A bare number is all that is needed: how many lines below contain the string "SILVER"?

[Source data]
══════

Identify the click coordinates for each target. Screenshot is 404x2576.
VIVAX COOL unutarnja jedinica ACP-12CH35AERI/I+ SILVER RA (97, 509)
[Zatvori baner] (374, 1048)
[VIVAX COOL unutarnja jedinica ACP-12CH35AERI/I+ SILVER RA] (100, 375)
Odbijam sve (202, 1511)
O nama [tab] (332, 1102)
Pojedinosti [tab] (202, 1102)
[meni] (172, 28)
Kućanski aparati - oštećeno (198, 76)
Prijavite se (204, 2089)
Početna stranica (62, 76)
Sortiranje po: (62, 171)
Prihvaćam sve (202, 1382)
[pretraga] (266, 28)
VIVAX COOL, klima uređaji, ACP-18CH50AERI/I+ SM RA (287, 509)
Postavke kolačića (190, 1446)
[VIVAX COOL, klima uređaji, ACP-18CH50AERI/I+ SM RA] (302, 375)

══════

Answer to this problem:
2